There are many equivalent ways to calculate the Milnor number. By the geometric approach, the Milnor number is equal to the number of Morse points of a Morsification of f, as well as the Poincaré-Hopf index of the complex conjugate of the gradient vector field of f.

The results of Hamm, Lê, and Greuel generalize that definition for isolated complete intersection. Hamm [3] shows that the Milnor fiber of an isolated complete intersection singularity (X, 0), of codimension k, is homotopic to a bouquet of spheres of real dimension \(N-k = dim(X)\).

A natural step to advance this investigation is to consider Determinantal Singularities, since they appear as a natural generalization of complete intersections.

Pereira and Ruas and Nuño-Ballesteros, Oréfice-Okamoto, and Tomazella in independent works define the Milnor number for classes of determinantal varieties with isolated singularities ( [5, 6]).

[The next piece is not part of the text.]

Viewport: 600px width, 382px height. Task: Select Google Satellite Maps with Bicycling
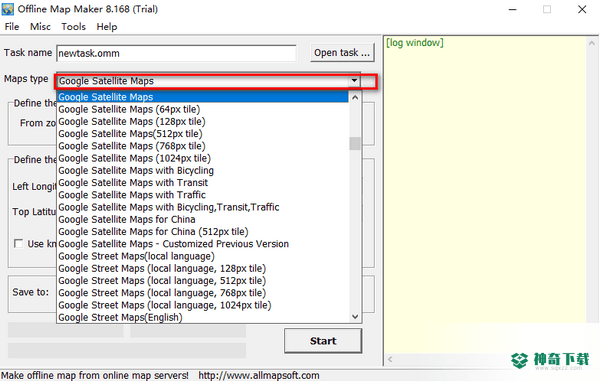pos(136,170)
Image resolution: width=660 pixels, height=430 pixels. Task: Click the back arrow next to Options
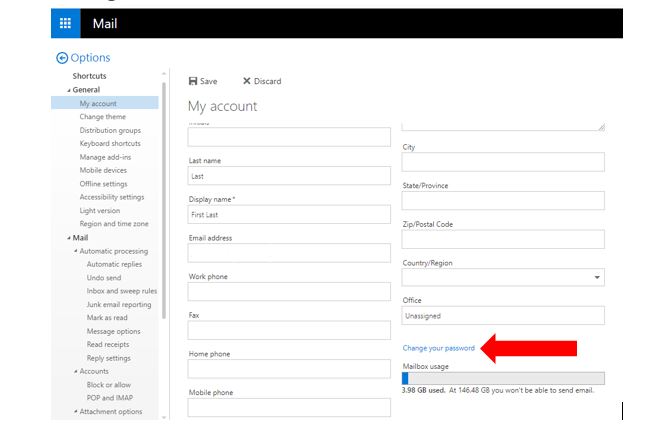(x=62, y=58)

In a more general setting, we have other invariants that can be seen as generalizations of the Milnor number. In this article, we relate these invariants for isolated determinantal singularities (IDS), described in Sect. 2.2 and Sect. 2.3.

One of them is the local Euler obstruction, defined by MacPherson [7]. In [8], Brasselet, Lê, and Seade relate this invariant to the topology of the Milnor fiber of a generic linear function defined on an analytic variety, and as a Corollary, we recall an easy way to compute the local Euler obstruction of an IDS.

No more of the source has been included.